In recent months there has been an influx of institutional investors looking for exposure to Bitcoin and other cryptocurrencies.
Union Investments, one of the largest asset management funds in Germany, wants to include Bitcoin (BTC) in its investment funds. This latest development is part of the fund’s targeted pilot program for its institutional investors.
The investment firm currently manages over $ 500 billion in assets. It told Bloomberg yesterday that it would like to add Bitcoin to a small number of mutual funds. The funds are available to private investors.
According to Union Investment, each of the funds would hold 2% of its total portfolio in Bitcoin. Portfolio manager Daniel Bathe announced that the investment products would be available in the fourth quarter of the year. However, there is no precise schedule for the start.
Numerous hedge funds and other institutional investors have entered the cryptocurrency market since early 2021. Germany in particular has become one of the leading countries in terms of institutional cryptocurrency investments.
The country’s law allowing institutions to hold cryptocurrencies went into effect on August 2nd. The law allows institutional investors, including pension funds, to hold a percentage of their portfolios in Bitcoin and other cryptocurrencies.
The cryptocurrency market has grown massively over the past year. Total market capitalization is now nearly $ 2.4 trillion, making it a current all-time high. Bitcoin continues to dominate the market with a market cap of nearly $ 1 trillion.

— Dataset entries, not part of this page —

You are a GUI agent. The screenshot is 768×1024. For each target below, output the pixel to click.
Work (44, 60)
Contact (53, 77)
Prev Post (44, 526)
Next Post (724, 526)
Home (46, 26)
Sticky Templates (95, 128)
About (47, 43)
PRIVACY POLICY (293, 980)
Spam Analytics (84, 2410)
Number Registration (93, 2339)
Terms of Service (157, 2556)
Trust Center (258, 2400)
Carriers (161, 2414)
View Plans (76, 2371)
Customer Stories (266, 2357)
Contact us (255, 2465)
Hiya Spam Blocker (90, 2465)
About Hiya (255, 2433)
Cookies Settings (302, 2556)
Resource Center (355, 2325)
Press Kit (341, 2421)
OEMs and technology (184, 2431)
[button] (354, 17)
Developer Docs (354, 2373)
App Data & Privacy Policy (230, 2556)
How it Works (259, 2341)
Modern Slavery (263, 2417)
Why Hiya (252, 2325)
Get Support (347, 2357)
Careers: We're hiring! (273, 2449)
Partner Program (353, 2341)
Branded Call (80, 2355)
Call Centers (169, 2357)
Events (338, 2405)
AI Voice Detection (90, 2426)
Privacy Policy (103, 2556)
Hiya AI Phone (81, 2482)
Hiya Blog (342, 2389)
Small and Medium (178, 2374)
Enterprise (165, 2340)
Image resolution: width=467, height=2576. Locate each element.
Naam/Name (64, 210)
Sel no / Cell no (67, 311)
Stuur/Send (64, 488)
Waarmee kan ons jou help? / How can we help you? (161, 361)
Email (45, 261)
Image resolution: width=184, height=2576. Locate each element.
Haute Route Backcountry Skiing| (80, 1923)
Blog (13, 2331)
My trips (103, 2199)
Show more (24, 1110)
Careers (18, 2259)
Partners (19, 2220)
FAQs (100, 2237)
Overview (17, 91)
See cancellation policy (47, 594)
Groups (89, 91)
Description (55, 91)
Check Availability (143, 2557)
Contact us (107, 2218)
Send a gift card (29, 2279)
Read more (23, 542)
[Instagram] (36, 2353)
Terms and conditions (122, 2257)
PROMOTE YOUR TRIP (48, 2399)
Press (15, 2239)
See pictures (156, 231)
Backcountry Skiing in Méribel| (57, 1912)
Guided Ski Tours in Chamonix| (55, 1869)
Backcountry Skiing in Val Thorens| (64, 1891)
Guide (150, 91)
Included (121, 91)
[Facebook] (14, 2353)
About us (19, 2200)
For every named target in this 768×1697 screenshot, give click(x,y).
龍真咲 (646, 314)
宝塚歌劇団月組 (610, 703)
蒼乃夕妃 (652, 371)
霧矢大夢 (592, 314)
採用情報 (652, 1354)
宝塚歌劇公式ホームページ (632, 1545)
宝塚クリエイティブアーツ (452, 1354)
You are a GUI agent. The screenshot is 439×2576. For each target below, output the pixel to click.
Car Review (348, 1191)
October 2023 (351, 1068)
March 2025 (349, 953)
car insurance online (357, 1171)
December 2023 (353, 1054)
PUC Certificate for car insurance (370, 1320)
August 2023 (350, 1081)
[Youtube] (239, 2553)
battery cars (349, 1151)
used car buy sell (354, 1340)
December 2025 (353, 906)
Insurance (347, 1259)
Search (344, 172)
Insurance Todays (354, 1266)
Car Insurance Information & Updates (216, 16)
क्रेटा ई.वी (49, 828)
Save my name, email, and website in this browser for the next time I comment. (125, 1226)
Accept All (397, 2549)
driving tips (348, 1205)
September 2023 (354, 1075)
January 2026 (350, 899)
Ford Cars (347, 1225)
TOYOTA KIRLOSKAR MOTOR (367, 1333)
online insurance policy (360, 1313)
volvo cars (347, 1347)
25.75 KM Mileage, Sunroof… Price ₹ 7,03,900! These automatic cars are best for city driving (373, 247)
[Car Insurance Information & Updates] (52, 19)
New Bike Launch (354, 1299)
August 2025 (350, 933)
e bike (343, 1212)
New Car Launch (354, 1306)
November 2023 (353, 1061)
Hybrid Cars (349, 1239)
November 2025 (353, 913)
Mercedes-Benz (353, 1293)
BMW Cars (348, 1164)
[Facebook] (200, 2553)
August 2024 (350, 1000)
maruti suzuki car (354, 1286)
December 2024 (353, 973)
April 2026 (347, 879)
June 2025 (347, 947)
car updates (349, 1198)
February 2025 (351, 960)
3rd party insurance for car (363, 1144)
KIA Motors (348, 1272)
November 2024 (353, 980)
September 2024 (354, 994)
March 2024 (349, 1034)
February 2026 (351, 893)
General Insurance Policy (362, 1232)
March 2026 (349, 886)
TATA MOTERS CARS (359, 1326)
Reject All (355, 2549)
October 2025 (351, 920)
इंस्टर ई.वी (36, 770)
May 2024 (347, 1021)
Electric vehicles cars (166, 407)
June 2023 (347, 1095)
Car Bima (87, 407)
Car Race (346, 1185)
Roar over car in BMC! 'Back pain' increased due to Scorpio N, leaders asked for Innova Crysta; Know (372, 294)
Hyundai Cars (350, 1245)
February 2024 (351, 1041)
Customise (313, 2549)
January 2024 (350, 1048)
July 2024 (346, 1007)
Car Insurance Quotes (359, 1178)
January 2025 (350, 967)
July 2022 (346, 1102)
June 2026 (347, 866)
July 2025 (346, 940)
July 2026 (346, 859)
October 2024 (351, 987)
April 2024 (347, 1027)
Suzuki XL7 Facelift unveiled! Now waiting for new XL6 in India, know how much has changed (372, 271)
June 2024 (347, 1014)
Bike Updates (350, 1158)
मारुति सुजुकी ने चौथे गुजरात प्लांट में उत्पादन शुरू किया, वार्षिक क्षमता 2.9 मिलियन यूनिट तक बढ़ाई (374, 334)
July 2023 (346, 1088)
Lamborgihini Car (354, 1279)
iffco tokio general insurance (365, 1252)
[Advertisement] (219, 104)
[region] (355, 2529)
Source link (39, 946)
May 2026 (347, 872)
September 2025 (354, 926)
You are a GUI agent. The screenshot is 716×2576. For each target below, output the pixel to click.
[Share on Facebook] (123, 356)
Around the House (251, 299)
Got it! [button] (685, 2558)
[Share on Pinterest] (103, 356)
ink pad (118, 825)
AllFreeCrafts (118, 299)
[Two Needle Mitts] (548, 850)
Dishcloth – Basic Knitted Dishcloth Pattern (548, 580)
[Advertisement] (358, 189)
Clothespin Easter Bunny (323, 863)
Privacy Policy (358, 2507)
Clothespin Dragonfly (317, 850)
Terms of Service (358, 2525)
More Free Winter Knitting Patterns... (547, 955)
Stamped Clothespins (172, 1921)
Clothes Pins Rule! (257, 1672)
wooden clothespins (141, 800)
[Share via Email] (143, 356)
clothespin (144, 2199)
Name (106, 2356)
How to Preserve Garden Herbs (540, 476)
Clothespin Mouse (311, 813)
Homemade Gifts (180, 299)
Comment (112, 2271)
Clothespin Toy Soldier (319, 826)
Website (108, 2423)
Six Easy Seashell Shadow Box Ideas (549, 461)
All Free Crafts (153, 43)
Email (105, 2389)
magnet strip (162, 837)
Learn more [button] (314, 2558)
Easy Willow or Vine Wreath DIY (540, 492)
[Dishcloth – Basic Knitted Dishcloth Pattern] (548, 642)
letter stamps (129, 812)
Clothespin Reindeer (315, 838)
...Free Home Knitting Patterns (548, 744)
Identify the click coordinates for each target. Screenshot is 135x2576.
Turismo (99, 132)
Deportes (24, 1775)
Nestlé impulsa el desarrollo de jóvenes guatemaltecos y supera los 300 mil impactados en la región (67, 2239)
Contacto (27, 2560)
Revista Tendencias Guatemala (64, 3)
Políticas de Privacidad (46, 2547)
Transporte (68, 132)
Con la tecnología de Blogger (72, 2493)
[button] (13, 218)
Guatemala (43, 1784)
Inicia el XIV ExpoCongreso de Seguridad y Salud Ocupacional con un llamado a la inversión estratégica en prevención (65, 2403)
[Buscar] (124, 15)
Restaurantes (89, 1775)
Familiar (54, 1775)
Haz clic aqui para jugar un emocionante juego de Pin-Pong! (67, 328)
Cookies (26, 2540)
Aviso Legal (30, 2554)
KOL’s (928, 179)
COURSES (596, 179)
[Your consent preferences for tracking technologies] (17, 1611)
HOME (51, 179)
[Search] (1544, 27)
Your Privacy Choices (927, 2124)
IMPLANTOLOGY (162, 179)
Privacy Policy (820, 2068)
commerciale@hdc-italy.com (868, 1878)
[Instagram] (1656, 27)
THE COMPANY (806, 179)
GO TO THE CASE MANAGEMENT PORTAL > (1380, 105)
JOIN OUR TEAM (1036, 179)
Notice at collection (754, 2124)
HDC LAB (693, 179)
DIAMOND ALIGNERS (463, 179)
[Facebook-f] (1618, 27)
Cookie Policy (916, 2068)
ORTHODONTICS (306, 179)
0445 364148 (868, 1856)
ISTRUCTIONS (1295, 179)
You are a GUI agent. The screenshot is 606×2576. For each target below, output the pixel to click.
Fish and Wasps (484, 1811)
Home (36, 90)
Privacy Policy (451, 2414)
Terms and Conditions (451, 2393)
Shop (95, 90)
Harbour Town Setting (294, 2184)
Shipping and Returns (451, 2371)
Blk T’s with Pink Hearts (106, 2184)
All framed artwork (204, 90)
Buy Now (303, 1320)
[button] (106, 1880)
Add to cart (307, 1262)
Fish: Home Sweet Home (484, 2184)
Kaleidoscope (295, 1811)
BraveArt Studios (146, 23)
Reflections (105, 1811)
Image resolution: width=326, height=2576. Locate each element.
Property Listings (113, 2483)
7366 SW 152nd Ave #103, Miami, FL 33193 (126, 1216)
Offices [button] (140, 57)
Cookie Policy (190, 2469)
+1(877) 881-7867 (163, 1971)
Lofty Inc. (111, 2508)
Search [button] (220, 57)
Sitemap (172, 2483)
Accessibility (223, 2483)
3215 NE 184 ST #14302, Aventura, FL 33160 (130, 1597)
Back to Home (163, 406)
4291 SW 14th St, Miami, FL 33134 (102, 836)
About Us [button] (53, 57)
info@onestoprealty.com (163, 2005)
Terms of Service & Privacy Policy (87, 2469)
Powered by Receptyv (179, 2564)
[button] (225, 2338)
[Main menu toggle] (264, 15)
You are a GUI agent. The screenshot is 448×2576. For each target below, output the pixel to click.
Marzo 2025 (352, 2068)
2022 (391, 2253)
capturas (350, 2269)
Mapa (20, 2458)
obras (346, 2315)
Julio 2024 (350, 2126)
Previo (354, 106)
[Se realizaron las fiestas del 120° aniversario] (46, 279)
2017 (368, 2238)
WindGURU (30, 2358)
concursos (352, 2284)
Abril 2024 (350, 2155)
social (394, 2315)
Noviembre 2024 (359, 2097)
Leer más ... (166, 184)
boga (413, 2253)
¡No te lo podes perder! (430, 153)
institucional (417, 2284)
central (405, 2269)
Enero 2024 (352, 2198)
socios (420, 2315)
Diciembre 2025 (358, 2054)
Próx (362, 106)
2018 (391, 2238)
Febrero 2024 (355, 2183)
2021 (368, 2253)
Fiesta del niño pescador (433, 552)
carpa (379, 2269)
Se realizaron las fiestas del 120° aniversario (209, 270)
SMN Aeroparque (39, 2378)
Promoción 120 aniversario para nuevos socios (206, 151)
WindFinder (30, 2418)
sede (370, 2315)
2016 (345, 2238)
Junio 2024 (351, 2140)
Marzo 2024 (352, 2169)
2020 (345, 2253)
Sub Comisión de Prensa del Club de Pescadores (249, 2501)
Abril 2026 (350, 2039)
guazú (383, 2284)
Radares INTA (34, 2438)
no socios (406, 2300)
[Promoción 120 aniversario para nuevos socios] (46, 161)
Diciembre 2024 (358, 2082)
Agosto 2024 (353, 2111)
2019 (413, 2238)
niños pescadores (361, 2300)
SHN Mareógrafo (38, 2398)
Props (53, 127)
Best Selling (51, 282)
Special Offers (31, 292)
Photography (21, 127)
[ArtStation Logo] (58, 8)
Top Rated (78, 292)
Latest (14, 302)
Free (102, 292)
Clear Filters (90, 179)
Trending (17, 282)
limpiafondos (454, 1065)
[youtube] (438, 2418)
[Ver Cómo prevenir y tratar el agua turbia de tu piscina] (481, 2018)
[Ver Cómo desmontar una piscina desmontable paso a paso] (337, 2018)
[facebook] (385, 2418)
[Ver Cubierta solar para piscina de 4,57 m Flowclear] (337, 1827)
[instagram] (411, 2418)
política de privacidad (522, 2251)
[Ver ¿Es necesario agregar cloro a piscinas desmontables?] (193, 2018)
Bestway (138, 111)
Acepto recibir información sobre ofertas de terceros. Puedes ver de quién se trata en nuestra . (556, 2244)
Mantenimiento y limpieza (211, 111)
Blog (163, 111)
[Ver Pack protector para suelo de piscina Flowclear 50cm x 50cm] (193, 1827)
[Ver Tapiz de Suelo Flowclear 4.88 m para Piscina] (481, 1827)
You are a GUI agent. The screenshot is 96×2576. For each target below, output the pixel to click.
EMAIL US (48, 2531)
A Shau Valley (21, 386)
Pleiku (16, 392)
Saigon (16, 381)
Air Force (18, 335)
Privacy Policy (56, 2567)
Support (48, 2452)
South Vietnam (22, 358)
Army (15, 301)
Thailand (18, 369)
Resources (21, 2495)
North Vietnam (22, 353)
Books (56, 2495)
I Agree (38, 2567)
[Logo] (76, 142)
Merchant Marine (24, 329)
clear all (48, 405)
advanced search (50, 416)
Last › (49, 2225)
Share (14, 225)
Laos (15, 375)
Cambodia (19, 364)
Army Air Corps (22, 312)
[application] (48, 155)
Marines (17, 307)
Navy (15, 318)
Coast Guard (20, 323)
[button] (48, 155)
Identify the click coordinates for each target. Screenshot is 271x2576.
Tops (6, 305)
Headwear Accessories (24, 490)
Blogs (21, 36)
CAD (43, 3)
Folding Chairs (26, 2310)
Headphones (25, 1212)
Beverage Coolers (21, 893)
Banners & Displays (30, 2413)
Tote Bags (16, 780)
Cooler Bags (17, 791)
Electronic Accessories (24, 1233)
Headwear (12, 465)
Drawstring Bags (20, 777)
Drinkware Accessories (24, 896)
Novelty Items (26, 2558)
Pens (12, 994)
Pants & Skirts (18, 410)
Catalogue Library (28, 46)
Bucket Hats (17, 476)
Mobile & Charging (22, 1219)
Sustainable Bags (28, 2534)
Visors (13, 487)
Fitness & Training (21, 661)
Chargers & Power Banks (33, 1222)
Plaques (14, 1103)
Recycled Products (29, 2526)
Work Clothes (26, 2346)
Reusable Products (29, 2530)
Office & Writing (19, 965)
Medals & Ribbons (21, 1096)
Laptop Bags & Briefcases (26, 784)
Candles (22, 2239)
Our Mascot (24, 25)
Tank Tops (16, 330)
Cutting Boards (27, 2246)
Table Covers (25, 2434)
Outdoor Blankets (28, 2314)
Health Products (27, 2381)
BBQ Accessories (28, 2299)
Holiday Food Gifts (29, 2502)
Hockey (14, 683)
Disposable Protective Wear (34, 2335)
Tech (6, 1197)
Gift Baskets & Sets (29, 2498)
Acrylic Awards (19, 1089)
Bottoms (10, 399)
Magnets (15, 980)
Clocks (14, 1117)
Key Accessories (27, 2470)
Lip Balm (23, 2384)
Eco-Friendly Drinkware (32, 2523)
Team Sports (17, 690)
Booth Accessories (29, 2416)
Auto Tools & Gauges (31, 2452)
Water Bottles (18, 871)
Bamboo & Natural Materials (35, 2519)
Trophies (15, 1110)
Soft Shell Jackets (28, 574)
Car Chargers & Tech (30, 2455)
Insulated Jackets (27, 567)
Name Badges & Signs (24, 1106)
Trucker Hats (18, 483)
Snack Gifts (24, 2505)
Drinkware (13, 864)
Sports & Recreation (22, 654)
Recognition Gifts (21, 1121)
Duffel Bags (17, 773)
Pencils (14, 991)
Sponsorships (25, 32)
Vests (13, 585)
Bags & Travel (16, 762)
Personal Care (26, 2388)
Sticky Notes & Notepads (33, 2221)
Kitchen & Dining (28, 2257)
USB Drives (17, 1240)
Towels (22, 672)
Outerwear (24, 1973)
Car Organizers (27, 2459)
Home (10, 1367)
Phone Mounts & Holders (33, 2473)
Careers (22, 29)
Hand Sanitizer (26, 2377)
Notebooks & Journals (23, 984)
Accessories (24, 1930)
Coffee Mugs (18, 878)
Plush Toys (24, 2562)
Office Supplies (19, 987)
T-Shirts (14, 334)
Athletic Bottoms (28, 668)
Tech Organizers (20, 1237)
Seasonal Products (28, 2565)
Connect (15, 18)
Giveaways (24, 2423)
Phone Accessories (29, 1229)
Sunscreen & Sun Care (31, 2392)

However, Bitcoin’s dominance in the market has waned in recent months. Bitcoin previously made up over 50% of the total market capitalization of cryptocurrencies. However, Ether and the others have eaten up Bitcoin’s market share and now make up only 41% of the total market capitalization of cryptocurrencies.
Bitcoin is currently trading above $ 52,000, up over 80% from its low of $ 29,000 in July. Ether, on the other hand, is hovering around $ 4,000 after falling below $ 2,000 two months ago.